■ **Aim of the task**:
Copy out each of the following entries word for word, without changing anything.

--- START Given records ---

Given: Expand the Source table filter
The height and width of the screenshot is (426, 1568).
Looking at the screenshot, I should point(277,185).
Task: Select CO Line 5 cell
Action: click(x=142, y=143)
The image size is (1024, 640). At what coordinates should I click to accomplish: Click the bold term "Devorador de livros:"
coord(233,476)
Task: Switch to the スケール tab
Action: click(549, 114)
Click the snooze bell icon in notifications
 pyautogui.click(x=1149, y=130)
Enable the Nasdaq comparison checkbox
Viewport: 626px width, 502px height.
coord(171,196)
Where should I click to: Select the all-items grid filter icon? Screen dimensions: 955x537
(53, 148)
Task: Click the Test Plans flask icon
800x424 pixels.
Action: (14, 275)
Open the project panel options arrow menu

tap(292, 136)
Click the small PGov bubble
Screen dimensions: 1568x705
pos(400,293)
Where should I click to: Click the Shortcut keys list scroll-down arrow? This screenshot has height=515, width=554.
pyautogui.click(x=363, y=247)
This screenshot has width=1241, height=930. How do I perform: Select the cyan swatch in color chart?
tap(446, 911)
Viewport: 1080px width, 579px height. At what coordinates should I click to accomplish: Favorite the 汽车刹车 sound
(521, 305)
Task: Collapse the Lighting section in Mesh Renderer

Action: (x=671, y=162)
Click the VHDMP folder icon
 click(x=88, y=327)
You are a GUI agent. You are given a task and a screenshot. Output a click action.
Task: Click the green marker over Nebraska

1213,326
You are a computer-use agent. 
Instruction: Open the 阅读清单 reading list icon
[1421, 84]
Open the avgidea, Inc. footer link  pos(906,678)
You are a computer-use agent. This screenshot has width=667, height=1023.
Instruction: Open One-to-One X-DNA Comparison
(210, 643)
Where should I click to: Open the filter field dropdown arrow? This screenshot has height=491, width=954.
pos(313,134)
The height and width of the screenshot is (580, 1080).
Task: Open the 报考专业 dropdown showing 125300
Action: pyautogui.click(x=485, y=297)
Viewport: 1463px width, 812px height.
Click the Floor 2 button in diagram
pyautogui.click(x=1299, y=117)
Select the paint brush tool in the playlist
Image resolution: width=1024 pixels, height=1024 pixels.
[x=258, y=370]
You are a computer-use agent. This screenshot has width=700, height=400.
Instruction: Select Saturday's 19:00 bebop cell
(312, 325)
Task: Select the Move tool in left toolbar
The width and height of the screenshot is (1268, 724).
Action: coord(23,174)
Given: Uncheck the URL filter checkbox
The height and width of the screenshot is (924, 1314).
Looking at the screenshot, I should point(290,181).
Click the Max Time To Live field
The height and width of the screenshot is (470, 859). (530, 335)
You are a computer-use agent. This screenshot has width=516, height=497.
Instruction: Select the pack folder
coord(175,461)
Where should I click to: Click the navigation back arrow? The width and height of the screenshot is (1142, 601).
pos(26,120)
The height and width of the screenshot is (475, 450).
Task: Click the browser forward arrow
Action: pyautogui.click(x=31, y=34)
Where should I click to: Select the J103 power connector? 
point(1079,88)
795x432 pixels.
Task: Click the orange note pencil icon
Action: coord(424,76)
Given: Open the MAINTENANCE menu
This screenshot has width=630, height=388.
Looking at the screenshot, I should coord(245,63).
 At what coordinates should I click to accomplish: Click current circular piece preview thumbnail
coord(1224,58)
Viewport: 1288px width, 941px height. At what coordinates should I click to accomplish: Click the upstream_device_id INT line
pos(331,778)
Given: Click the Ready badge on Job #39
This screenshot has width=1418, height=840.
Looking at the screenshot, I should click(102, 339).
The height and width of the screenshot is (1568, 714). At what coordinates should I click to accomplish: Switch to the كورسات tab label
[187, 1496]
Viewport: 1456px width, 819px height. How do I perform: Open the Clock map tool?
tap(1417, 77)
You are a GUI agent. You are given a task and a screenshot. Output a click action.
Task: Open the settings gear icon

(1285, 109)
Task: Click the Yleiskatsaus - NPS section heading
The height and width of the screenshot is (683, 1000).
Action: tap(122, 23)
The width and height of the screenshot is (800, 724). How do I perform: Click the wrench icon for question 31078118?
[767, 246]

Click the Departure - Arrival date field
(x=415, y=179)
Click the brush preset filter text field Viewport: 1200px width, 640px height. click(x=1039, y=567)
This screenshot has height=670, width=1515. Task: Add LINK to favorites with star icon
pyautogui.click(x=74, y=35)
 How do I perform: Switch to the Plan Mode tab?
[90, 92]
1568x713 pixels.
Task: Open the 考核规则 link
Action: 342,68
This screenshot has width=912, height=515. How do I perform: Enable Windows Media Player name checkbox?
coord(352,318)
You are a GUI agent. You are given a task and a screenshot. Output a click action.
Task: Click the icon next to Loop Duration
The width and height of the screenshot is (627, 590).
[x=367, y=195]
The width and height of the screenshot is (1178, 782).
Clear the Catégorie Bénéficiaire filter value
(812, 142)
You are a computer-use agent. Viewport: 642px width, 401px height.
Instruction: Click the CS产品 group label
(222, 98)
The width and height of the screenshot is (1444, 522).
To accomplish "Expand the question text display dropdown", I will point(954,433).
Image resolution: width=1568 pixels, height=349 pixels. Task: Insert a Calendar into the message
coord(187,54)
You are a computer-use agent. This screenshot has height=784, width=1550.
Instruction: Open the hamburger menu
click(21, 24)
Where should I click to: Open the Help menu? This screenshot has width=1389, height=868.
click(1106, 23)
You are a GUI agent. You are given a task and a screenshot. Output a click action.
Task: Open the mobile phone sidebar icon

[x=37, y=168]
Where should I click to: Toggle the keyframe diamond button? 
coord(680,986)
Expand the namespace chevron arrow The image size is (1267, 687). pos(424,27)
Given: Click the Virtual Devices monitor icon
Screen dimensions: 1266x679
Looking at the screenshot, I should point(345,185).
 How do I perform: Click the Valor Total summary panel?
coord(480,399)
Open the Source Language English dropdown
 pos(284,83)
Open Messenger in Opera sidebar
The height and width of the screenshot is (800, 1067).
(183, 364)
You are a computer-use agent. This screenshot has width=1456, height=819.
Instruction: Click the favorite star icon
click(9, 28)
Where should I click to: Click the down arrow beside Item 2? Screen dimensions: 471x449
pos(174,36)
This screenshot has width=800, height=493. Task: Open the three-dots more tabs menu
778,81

--- END Given records ---

■ **Correct output**:
Given: Expand the Source table filter
The height and width of the screenshot is (426, 1568).
Looking at the screenshot, I should point(277,185).
Task: Select CO Line 5 cell
Action: click(x=142, y=143)
The image size is (1024, 640). At what coordinates should I click to accomplish: Click the bold term "Devorador de livros:"
coord(233,476)
Task: Switch to the スケール tab
Action: click(549, 114)
Click the snooze bell icon in notifications
 pyautogui.click(x=1149, y=130)
Enable the Nasdaq comparison checkbox
Viewport: 626px width, 502px height.
coord(171,196)
Where should I click to: Select the all-items grid filter icon? Screen dimensions: 955x537
(53, 148)
Task: Click the Test Plans flask icon
800x424 pixels.
Action: (14, 275)
Open the project panel options arrow menu

tap(292, 136)
Click the small PGov bubble
Screen dimensions: 1568x705
pos(400,293)
Where should I click to: Click the Shortcut keys list scroll-down arrow? This screenshot has height=515, width=554.
pyautogui.click(x=363, y=247)
This screenshot has width=1241, height=930. How do I perform: Select the cyan swatch in color chart?
tap(446, 911)
Viewport: 1080px width, 579px height. At what coordinates should I click to accomplish: Favorite the 汽车刹车 sound
(521, 305)
Task: Collapse the Lighting section in Mesh Renderer

Action: (x=671, y=162)
Click the VHDMP folder icon
 click(x=88, y=327)
You are a GUI agent. You are given a task and a screenshot. Output a click action.
Task: Click the green marker over Nebraska

1213,326
You are a computer-use agent. 
Instruction: Open the 阅读清单 reading list icon
[1421, 84]
Open the avgidea, Inc. footer link  pos(906,678)
You are a computer-use agent. This screenshot has width=667, height=1023.
Instruction: Open One-to-One X-DNA Comparison
(210, 643)
Where should I click to: Open the filter field dropdown arrow? This screenshot has height=491, width=954.
pos(313,134)
The height and width of the screenshot is (580, 1080).
Task: Open the 报考专业 dropdown showing 125300
Action: pyautogui.click(x=485, y=297)
Viewport: 1463px width, 812px height.
Click the Floor 2 button in diagram
pyautogui.click(x=1299, y=117)
Select the paint brush tool in the playlist
Image resolution: width=1024 pixels, height=1024 pixels.
[x=258, y=370]
You are a computer-use agent. This screenshot has width=700, height=400.
Instruction: Select Saturday's 19:00 bebop cell
(312, 325)
Task: Select the Move tool in left toolbar
The width and height of the screenshot is (1268, 724).
Action: coord(23,174)
Given: Uncheck the URL filter checkbox
The height and width of the screenshot is (924, 1314).
Looking at the screenshot, I should point(290,181).
Click the Max Time To Live field
The height and width of the screenshot is (470, 859). (530, 335)
You are a computer-use agent. This screenshot has width=516, height=497.
Instruction: Select the pack folder
coord(175,461)
Where should I click to: Click the navigation back arrow? The width and height of the screenshot is (1142, 601).
pos(26,120)
The height and width of the screenshot is (475, 450).
Task: Click the browser forward arrow
Action: pyautogui.click(x=31, y=34)
Where should I click to: Select the J103 power connector? 
point(1079,88)
795x432 pixels.
Task: Click the orange note pencil icon
Action: coord(424,76)
Given: Open the MAINTENANCE menu
This screenshot has width=630, height=388.
Looking at the screenshot, I should coord(245,63).
 At what coordinates should I click to accomplish: Click current circular piece preview thumbnail
coord(1224,58)
Viewport: 1288px width, 941px height. At what coordinates should I click to accomplish: Click the upstream_device_id INT line
pos(331,778)
Given: Click the Ready badge on Job #39
This screenshot has width=1418, height=840.
Looking at the screenshot, I should click(102, 339).
The height and width of the screenshot is (1568, 714). At what coordinates should I click to accomplish: Switch to the كورسات tab label
[187, 1496]
Viewport: 1456px width, 819px height. How do I perform: Open the Clock map tool?
tap(1417, 77)
You are a GUI agent. You are given a task and a screenshot. Output a click action.
Task: Open the settings gear icon

(1285, 109)
Task: Click the Yleiskatsaus - NPS section heading
The height and width of the screenshot is (683, 1000).
Action: tap(122, 23)
The width and height of the screenshot is (800, 724). How do I perform: Click the wrench icon for question 31078118?
[767, 246]

Click the Departure - Arrival date field
(x=415, y=179)
Click the brush preset filter text field Viewport: 1200px width, 640px height. click(x=1039, y=567)
This screenshot has height=670, width=1515. Task: Add LINK to favorites with star icon
pyautogui.click(x=74, y=35)
 How do I perform: Switch to the Plan Mode tab?
[90, 92]
1568x713 pixels.
Task: Open the 考核规则 link
Action: 342,68
This screenshot has width=912, height=515. How do I perform: Enable Windows Media Player name checkbox?
coord(352,318)
You are a GUI agent. You are given a task and a screenshot. Output a click action.
Task: Click the icon next to Loop Duration
The width and height of the screenshot is (627, 590).
[x=367, y=195]
The width and height of the screenshot is (1178, 782).
Clear the Catégorie Bénéficiaire filter value
(812, 142)
You are a computer-use agent. Viewport: 642px width, 401px height.
Instruction: Click the CS产品 group label
(222, 98)
The width and height of the screenshot is (1444, 522).
To accomplish "Expand the question text display dropdown", I will point(954,433).
Image resolution: width=1568 pixels, height=349 pixels. Task: Insert a Calendar into the message
coord(187,54)
You are a computer-use agent. This screenshot has height=784, width=1550.
Instruction: Open the hamburger menu
click(21, 24)
Where should I click to: Open the Help menu? This screenshot has width=1389, height=868.
click(1106, 23)
You are a GUI agent. You are given a task and a screenshot. Output a click action.
Task: Open the mobile phone sidebar icon

[x=37, y=168]
Where should I click to: Toggle the keyframe diamond button? 
coord(680,986)
Expand the namespace chevron arrow The image size is (1267, 687). pos(424,27)
Given: Click the Virtual Devices monitor icon
Screen dimensions: 1266x679
Looking at the screenshot, I should point(345,185).
 How do I perform: Click the Valor Total summary panel?
coord(480,399)
Open the Source Language English dropdown
 pos(284,83)
Open Messenger in Opera sidebar
The height and width of the screenshot is (800, 1067).
(183, 364)
You are a computer-use agent. This screenshot has width=1456, height=819.
Instruction: Click the favorite star icon
click(9, 28)
Where should I click to: Click the down arrow beside Item 2? Screen dimensions: 471x449
pos(174,36)
This screenshot has width=800, height=493. Task: Open the three-dots more tabs menu
778,81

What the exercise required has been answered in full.